Snape laughed mirthlessly at this and refused to meet her eyes.“Of course I punished myself! What else did you expect? I did not have the luxury of dying, of escaping the repercussions of what I did. I had to live with the guilt of my actions, unable to confess to a single living soul just what it meant for me to do what I did all those years ago. Is it at all surprising that I couldn’t help but despise myself for it?”

She turned away then, one white hand pressed over her mouth, stray tears staining her cheeks. Snape closed the distance and reached out, no longer checked by his restraint, suddenly longing to feel her warmth. But before he could touch she flinched, blinking away the tears, swallowing hard and saying in a voice swollen with emotion, “Do you think that after all the pain of our lifetimes we could forget…?”

She hesitated and as Snape lowered his arm she looked squarely into his eyes and, all at once, he was overwhelmed by the love that had proved to be the only thing in his lifetime he could never manage to control.

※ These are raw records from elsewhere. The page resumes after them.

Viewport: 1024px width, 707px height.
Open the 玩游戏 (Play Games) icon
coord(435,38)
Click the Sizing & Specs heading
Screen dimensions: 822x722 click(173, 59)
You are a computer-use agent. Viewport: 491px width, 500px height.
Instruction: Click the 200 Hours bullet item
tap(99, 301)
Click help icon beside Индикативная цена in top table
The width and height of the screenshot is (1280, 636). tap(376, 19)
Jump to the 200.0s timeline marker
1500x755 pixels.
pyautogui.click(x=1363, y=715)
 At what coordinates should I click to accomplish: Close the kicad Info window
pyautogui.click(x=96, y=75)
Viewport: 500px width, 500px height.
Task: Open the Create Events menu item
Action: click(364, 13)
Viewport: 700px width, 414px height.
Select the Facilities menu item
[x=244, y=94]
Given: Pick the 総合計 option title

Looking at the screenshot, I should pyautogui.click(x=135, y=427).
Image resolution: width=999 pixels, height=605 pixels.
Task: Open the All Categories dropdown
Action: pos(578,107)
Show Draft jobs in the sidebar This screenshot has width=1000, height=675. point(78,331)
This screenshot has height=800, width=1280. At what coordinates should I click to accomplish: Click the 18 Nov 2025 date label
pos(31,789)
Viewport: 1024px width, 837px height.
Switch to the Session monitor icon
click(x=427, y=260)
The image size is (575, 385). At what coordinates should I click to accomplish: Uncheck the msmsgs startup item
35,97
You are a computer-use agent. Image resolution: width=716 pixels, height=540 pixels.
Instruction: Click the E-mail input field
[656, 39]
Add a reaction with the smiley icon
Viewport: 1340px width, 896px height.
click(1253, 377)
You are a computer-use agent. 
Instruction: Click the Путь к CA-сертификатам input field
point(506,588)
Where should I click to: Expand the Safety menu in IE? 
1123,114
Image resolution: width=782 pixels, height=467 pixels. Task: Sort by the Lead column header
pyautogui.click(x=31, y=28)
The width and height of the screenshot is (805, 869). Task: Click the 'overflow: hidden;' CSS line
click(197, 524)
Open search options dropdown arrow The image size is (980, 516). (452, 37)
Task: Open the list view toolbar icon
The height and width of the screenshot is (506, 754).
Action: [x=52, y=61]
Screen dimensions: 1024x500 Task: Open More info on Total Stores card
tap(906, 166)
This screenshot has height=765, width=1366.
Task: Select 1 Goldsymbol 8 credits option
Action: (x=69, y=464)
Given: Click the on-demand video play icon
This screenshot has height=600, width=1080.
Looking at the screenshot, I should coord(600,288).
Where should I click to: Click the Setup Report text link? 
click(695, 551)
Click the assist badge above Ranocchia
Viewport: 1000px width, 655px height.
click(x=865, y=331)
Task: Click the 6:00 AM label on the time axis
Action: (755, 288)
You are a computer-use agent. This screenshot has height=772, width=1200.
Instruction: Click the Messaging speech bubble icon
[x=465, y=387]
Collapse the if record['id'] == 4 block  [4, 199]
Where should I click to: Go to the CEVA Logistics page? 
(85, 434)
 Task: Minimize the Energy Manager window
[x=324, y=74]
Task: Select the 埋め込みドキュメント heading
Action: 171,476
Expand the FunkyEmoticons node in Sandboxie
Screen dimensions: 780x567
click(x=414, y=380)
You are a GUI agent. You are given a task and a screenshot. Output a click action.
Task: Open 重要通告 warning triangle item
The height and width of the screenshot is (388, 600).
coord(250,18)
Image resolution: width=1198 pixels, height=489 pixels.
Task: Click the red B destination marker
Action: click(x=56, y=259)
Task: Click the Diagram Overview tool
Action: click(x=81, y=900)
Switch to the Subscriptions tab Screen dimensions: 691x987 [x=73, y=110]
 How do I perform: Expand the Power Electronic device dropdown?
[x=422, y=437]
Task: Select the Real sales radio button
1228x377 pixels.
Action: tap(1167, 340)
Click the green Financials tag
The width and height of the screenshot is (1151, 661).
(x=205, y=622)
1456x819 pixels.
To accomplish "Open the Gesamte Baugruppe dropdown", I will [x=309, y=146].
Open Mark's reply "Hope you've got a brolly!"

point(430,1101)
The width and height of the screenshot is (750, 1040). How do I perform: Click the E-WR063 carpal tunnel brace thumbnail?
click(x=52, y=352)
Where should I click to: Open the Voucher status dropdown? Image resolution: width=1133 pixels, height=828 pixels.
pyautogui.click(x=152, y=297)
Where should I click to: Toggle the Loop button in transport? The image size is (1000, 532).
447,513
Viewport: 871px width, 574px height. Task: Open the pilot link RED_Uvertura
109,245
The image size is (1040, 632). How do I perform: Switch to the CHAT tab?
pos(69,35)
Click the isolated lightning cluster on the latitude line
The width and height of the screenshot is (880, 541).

“What you did for Harry…” the name was an unwelcome intrusion and he cringed at the emotions that it inspired. She smiled, half amused, at the feelings he had unwittingly communicated She moved closer to him as she continued, “What you did for Harry, the protection you gave him…”

Snape was conflicted, unwilling to listen. “It was nothing.”

“It took more than I think you ever gave to anyone else, and it touched me more deeply than anything else anyone has ever done for me.”

Finally it was too much to listen to these words and the clarity of their meaning, the purity of their motivation, in resignation and silence. The words that had been teetering on the edge of reason finally broke forth, in death more ardent than was possible in life.

“You forgive me then?” His black eyes expressed the final truth of the confession he still couldn’t bring himself to say: you forgive me for the bitterness and anguish I caused, and the death I brought to you because you didn’t love me?

She sighed, her lips slightly parting as her features once again became ethereal, bathed in supernatural light. But before the brilliance of the image obliterated what remained of his consciousness, which lingered in the purgatory he had created for himself, he heard her very clearly say, “There is nothing to forgive.”